The Philippines has the fastest-growing HIV infection rate in the Asia-Pacific region.
Workplace discrimination in the Philippines includes refusal to hire, unlawful firing, and forced resignation of people with HIV. Some employers may also disregard or actively facilitate workplace harassment of employees who are HIV positive. In most of the discrimination cases that Human Rights Watch documented, employees with HIV did not file formal complaints, most frequently due to fear of being further exposed as HIV positive, which could prevent future employment.
“The Philippines faces a double whammy of increasing HIV infection and fears by workers with HIV that they can’t seek justice if they are discriminated against on the job,” said Carlos Conde, Philippines researcher at Human Rights Watch. “The government needs to ensure that people living with HIV get better protection in their jobs and that the public gets more and better information on HIV.”
The number of new cases in the Philippines of HIV, which causes AIDS, jumped from only four a day in 2010 to 31 a day as of November 2017. From just 117 cases a decade ago, the total number of HIV cases as of November 2017 is 49,733, an overwhelming majority of which – 41,369, or 83 percent – were reported in the past five years alone.
Most new infections, up to 83 percent according to the Philippine government, occur among men or transgender women who have sex with men.
The increase prompted the government to declare a “national emergency” in August 2017. The epidemic is fuelled by an environment hostile to policies and programs proven to help prevent HIV transmission. Government policies create obstacles to access to condoms and HIV testing and limit educational efforts on HIV prevention.
The Philippines has strong laws on the books, notably the HIV/AIDS law, which criminalises workplace discrimination against people living with HIV. But there is little evidence that the government is adequately enforcing the laws to prevent and punish workplace discrimination.
The extent of workplace discrimination is difficult to ascertain, Human Rights Watch said. Government agencies authorised to investigate and prosecute violations of the HIV/AIDS discrimination laws do not maintain a database of cases and rely almost exclusively on nongovernmental organizations such as Action for Health Initiatives (ACHIEVE) and Pinoy Plus, which only have databases of people seeking their services.
However, in Human Rights Watch interviews over the past year with these nongovernmental organizations and 33 people with HIV, workplace discrimination was ranked among their most serious concerns. Many said they had no information about how to seek redress.
“Kevin,” 36, a call centre agent from Cagayan de Oro who was diagnosed with HIV in March 2015, said he had no idea what he could do after his company forced him to resign. “As a result, I lost not only my employment but also the benefits due me after I left,” he said.
Government agencies such as the Departments of Labor and Employment, Health, and Justice, and the national Commission on Human Rights do not have specific information about the number of workplace HIV discrimination cases they have received or processed over the years. Apart from HIV awareness campaigns for the staff of these agencies, they do not have specific programs to encourage people who suffer HIV-related discrimination to file complaints.

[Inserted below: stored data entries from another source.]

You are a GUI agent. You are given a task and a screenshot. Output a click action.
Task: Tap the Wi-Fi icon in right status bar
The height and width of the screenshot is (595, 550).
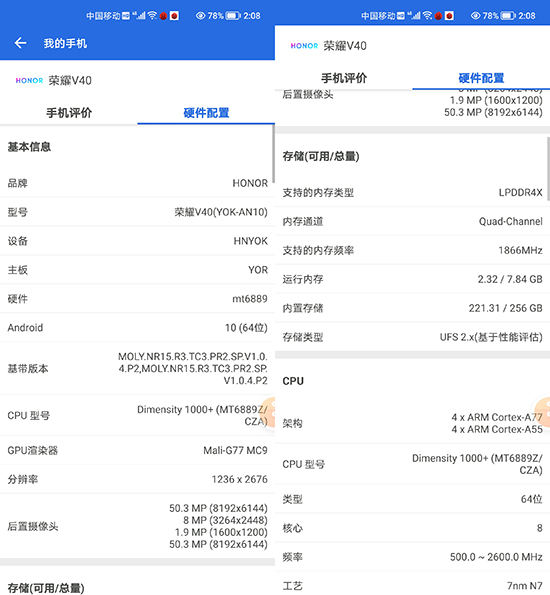point(427,15)

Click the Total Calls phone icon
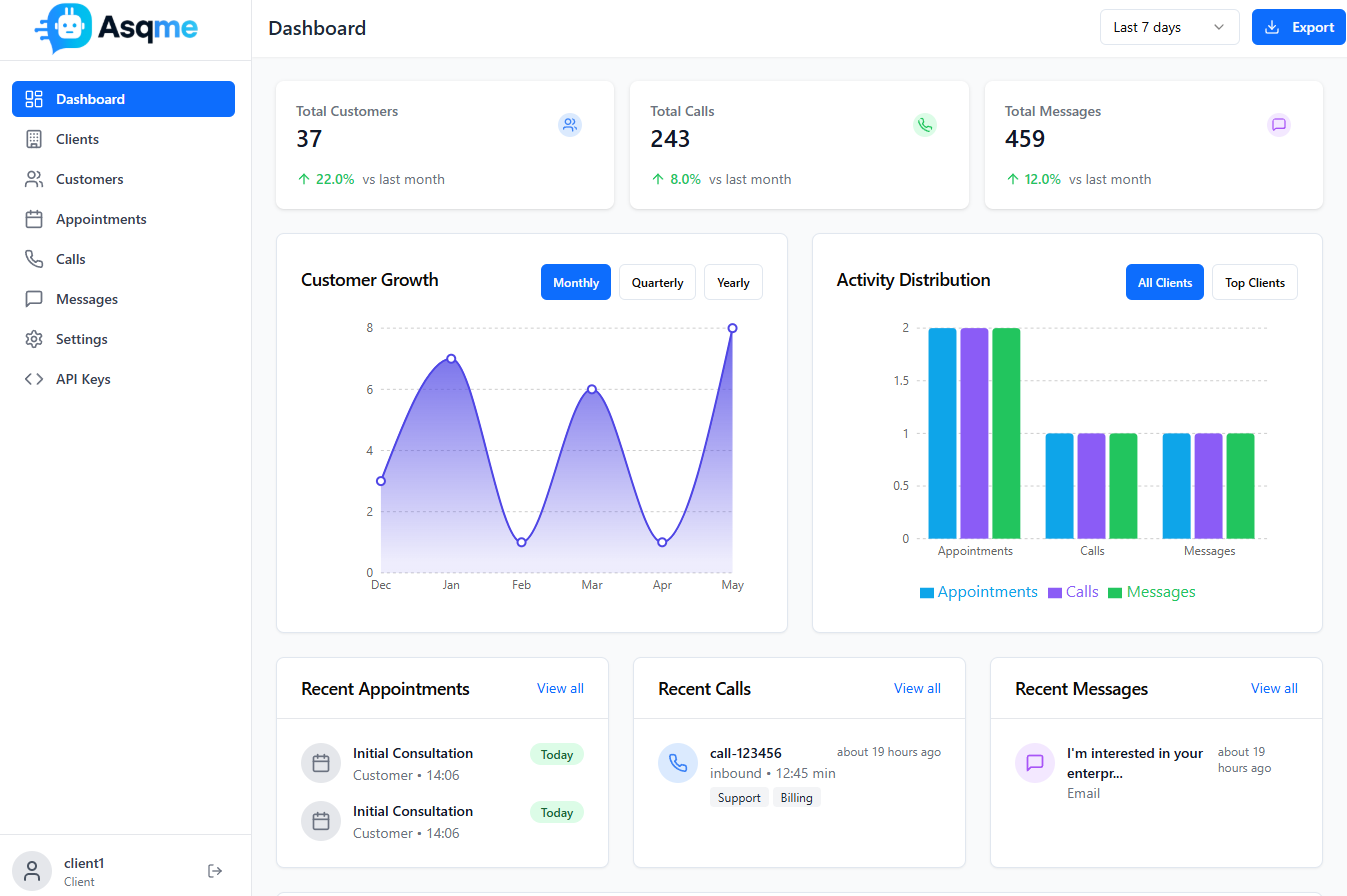point(925,125)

People with HIV appear very reluctant to file complaints. The Commission on Human Rights handled one case in 2017, said Leah Barbia of the commission’s Gender Equality and Women’s Human Rights Center, but she was uncertain about previous cases. “I think the problem is that people with HIV who felt discriminated just don’t know who to approach to seek redress,” Barbia told Human Rights Watch.
The Department of Labor and Employment’s National Labor Relations Commission, which handles labor disputes not settled in mediation, has no data on complaints filed by people living with HIV, except for one case filed in 2014 and decided in 2015, said Maria Ricasion Tugadi, head of the commission’s research and legal department. She said in an email message that it may be because “most problems arise pre-employment/pre-engagement of the worker. If during the mandatory health checkup it comes out that the potential worker is HIV positive, the employer may possibly withdraw the offer.”
Even before the recent surge in HIV/AIDS cases, the need for better information on redress mechanisms was evident, Human Rights Watch said. A “Stigma Index” prepared by Pinoy Plus in 2010 listed workplace discrimination as a key issue among people with HIV. A 2011 country analysis of AIDS in the Philippines commissioned by the government’s National Economic Development Authority and three United Nations agencies found there was “fear of employment discrimination” by people living with HIV. In October 2010, UNAIDS considered the problem serious enough to publish a short book, Seeking Redress for HIV-Related Violations of Human Rights in the Philippines, which outlines the redress mechanisms available. The book, however, has not been widely circulated.
The Philippine government should create a major education and awareness campaign through various media to inform people living with HIV of their rights concerning workplace discrimination, Human Rights Watch said. It should direct concerned agencies to create and publish regularly updated databases of discrimination cases. And it should conduct an expanded public education campaign about HIV and address the wider issue of social stigmatization of people with HIV.
“The workplace experiences of people living with HIV bring to light the tragedy within a tragedy of the HIV epidemic in the Philippines,” Conde said. “The Duterte administration will need to act to ensure that the increasing numbers of people with HIV don’t result in ever greater workplace discrimination.”